How to freeze specific nodes in a tensorflow variable while training?

2.4k views Asked by At

Currently I am having trouble in making a few elements in a variable as non-trainable. It implies that given a variable such as x,

x= tf.Variable(tf.zeros([2,2]))

I wish to train only x[0,0] and x[1,1] while keeping x[0,1] ans x[1.0] as fixed while training.

Currently tensorflow does provide the option to make any variable non-trainable by using trainable=False or tf.stop_gradient(). However, these method will make the all element in x as non-trainable. My question is how to obtain this selectivity?

2

There are 2 answers

0
dominikroblek On

You can use tf.stop_gradient trick to prevent masked tf.Variable elements from training. For example:

x = tf.Variable(tf.zeros([2, 2]))
mask = tf.constant([[1, 0], [0, 1]], dtype=x.dtype)
x = mask * x + tf.stop_gradient((1 - mask) * x)
2
lejlot On

There is no selective lack of update as for now; however you can achieve this effect indirectly by specifing explicitely variables that should be updated. Both .minimize and all the gradient functions accept the list of variables you want to optimize over - just create a list omitting some of these, for example

v1 = tf.Variable( ... ) # we want to freeze it in one op 
v2 = tf.Variable( ... ) # we want to freeze it in another op
v3 = tf.Variable( ... ) # we always want to train this one
loss = ...
optimizer = tf.train.GradientDescentOptimizer(0.1)

op1 = optimizer.minimize(loss, 
      var_list=[v for v in tf.get_collection(tf.TRAINABLE_VARIABLES) if v != v1])

op2 = optimizer.minimize(loss, 
      var_list=[v for v in tf.get_collection(tf.TRAINABLE_VARIABLES) if v != v2])

and now you can call them whenever you want to train wrt. subset of variables. Note that this might require 2 separate optimizers if you are using Adam or some other method gathering statistics (and you will end up with separate statistics per optimizer!). However if there is just one set of frozen variables per training - everything will be straightforward with var_list.
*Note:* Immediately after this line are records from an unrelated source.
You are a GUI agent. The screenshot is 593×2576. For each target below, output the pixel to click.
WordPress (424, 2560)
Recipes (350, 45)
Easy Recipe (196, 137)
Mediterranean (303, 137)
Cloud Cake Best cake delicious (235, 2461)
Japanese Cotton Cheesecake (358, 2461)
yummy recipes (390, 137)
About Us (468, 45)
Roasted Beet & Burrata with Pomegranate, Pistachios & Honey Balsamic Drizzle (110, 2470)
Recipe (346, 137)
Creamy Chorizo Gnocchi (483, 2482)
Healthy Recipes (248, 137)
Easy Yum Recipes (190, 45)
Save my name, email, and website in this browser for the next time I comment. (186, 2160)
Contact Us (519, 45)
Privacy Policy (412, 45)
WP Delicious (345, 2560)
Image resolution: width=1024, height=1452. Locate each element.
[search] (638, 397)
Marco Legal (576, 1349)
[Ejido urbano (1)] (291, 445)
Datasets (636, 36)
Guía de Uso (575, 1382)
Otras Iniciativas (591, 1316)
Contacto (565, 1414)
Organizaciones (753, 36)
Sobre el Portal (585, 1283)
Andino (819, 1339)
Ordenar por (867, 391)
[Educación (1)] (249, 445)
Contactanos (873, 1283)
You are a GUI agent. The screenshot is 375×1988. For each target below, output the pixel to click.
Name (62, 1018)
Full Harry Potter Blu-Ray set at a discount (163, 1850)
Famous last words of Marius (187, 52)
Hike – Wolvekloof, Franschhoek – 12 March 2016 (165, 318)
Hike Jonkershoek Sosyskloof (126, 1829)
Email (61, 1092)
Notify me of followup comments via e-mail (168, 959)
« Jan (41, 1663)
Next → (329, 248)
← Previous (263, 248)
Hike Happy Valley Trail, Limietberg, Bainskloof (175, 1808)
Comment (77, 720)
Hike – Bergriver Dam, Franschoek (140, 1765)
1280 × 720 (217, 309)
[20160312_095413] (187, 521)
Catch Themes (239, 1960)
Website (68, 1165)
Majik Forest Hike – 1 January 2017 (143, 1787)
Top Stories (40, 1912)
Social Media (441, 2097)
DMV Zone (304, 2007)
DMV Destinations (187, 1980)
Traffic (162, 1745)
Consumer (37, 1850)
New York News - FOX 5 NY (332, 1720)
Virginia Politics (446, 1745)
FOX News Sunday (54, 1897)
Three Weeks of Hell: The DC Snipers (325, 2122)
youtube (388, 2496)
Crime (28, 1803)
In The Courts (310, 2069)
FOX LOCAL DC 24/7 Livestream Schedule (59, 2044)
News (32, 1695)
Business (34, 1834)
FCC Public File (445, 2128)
However there is no way to fix training of the subset of the variable. Tensorflow treats variable as a single unit, always. You have to specify your computations in a different way to achieve this, one way is to:

  • create a binary mask M with 1's where you want to stop updates over X
  • create separate variable X', which is non-trainable, and tf.assign to it value of X
  • output X'*M + (1-M)*X

for example:

x = tf.Variable( ... )
xp= tf.Variable( ..., trainable=False)
m = tf.Constant( ... ) # mask
cp= tf.Assign(x, xp)
with tf.control_dependencies([cp]):
  x_frozen = m*xp + (1-m)*x

and you just use x_frozen instead of x. Note that we need control dependency as tf.assign can execute asynchronously, and here we want to make sure it always has the most up to date value of x.